_Assigned task:_ In the material below, find the line that contains "This screenshot has height=868, width=1390." and the line that contains "The image size is (1041, 788).", then write out exactly those two lines and everything between them.
________
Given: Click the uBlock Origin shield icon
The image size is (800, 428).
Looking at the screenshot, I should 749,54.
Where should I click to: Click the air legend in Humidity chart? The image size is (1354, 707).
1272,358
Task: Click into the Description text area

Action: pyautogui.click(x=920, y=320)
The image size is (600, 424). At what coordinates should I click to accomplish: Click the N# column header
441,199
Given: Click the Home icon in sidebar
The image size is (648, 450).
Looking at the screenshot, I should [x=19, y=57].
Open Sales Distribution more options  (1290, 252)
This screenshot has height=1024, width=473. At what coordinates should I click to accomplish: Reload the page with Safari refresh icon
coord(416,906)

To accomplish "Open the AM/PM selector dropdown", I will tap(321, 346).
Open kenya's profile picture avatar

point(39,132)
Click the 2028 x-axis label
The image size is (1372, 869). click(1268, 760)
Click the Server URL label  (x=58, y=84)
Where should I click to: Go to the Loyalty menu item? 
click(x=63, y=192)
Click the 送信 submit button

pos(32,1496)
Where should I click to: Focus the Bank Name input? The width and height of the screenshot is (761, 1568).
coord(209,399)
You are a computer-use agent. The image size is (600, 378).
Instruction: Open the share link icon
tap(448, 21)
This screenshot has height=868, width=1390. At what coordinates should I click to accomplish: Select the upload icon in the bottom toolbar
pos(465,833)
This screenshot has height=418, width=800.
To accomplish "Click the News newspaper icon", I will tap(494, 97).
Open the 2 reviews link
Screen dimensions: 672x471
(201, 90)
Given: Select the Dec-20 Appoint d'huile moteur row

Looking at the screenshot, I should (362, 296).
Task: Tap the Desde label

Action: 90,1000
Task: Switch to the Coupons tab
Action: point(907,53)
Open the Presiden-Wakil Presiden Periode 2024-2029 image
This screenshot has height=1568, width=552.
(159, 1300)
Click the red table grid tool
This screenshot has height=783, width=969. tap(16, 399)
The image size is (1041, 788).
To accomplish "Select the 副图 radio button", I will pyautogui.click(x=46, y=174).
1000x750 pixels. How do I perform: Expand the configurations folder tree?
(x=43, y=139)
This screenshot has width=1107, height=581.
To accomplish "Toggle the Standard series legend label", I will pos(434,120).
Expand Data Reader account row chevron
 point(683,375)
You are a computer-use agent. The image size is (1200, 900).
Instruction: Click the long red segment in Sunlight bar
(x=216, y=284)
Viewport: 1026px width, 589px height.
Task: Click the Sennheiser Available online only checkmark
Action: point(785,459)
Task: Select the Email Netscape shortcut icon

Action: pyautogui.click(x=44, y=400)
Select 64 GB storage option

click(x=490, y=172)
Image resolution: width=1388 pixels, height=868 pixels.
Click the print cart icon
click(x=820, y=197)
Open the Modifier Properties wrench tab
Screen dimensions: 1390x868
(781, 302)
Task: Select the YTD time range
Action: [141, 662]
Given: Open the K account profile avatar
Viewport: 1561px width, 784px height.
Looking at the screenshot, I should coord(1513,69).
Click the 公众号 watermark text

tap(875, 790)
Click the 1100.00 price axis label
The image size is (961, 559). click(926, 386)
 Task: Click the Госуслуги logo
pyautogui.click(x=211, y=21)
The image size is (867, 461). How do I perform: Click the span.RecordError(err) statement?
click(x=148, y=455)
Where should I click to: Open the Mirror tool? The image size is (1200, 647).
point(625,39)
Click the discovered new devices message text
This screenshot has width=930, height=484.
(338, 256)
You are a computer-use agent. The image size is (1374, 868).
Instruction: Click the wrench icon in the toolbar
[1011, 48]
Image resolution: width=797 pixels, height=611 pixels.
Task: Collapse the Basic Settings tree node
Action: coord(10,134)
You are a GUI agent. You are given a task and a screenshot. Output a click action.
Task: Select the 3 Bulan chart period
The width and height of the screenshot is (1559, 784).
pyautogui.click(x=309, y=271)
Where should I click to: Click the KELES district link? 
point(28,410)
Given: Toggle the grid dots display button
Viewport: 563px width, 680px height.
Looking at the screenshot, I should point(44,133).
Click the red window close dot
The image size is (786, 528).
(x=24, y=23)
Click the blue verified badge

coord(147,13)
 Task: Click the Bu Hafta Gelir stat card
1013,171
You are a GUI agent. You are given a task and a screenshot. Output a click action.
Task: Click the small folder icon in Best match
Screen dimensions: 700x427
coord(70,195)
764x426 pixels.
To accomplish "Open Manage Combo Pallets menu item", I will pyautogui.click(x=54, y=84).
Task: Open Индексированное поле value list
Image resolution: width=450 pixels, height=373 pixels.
________
_Answer for the task:_
This screenshot has height=868, width=1390. At what coordinates should I click to accomplish: Select the upload icon in the bottom toolbar
pos(465,833)
This screenshot has height=418, width=800.
To accomplish "Click the News newspaper icon", I will tap(494, 97).
Open the 2 reviews link
Screen dimensions: 672x471
(201, 90)
Given: Select the Dec-20 Appoint d'huile moteur row

Looking at the screenshot, I should (362, 296).
Task: Tap the Desde label

Action: 90,1000
Task: Switch to the Coupons tab
Action: point(907,53)
Open the Presiden-Wakil Presiden Periode 2024-2029 image
This screenshot has height=1568, width=552.
(159, 1300)
Click the red table grid tool
This screenshot has height=783, width=969. tap(16, 399)
The image size is (1041, 788).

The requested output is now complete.